SOURCE PASSAGE:
Segment Open

I’m sitting on the TGV from Lausanne to Paris. I can’t say it’s been a golden journey so far. With the torture of three dead electronic devices fresh in my memory from the 4.5hr journey on Friday, I tried to upgrade my ticket at Lausanne station so I could plug in my laptop during the journey.
Pas possible, c’est SNCF, the ticket desk grunted at me. Okay. I wheeled around and promptly fell over an overnight bag some moron had abandoned immediately behind me.
I’m afraid to say I had a colossal sense of humour failure when not one of the twenty or so people staring at me like a collective village idiot helped me get up, stop the contents of my handbag rolling towards oblivion or apologise for leaving the sodding bag abandoned in the middle of the ticket hall.
I shouted very VERY loudly in my best French that they should all be ashamed of themselves for not helping a traveller in extremis, for representing La Suisse in such a manner and that finally I’d like them all to consider how they would feel if no one helped them in a similar situation. (It’s astonishing how fluent my French is when I really get the bit between my teeth.) Childish, I know, but extremely satisfying. After all, my dignity was still sprawling across the floor, so I had nothing to lose.
I hobbled off, trying not to cry – I had walloped my knee hard on the tiled floor – to buy a restorative pain au chocolate for my breakfast. Only to discover of course that I had no Swiss Francs. (Buckets of Euros instead). Breakfast-less, I limped away to find my train.
Until Dijon I had a large, hairy man sleeping at a 45 degree sideways tilt over me, hogging both the armrest and my personal airspace, and from Dijon to Paris it appears that I shall be accompanied by a woman reading Eat, Pray, Love, who smells suspiciously like patchouli, whose jewellery tinkles every time she reads a page and who is sucking throat lozenges very loudly.
I have so earned that lunch that is waiting for me in Paris.

Segment Closed

EXERCISE DATA:
Segment Open

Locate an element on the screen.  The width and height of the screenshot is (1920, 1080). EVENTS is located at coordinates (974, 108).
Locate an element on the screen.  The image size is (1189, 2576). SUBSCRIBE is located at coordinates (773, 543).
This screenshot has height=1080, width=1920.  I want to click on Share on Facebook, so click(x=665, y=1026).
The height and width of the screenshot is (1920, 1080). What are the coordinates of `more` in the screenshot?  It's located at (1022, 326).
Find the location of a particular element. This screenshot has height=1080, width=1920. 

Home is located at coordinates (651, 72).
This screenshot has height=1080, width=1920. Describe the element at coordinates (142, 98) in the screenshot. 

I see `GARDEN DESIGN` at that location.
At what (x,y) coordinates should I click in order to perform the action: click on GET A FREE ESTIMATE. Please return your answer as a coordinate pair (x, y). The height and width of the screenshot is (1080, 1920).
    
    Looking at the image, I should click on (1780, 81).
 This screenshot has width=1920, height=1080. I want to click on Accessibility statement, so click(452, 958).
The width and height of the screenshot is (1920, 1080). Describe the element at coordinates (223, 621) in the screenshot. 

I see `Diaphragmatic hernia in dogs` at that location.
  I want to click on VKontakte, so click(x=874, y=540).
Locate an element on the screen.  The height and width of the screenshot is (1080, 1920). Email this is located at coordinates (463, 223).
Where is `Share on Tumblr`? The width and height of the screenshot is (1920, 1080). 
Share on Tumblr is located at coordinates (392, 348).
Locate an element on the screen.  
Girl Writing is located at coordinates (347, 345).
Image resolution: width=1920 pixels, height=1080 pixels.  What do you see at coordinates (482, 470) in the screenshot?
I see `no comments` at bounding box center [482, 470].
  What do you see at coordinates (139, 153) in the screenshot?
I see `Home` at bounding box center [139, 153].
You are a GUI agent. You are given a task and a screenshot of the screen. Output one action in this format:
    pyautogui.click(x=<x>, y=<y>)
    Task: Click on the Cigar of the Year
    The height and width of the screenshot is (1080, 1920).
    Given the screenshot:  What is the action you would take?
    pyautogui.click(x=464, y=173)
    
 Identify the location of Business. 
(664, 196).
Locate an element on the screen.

Segment Closed

EXERCISE:
Transcribe the passage of the Lausanne-to-Paris train journey account, starting at "I’m sitting on" and ending at "immediately behind me.".

RESULT OF THE TASK:
I’m sitting on the TGV from Lausanne to Paris. I can’t say it’s been a golden journey so far. With the torture of three dead electronic devices fresh in my memory from the 4.5hr journey on Friday, I tried to upgrade my ticket at Lausanne station so I could plug in my laptop during the journey.
Pas possible, c’est SNCF, the ticket desk grunted at me. Okay. I wheeled around and promptly fell over an overnight bag some moron had abandoned immediately behind me.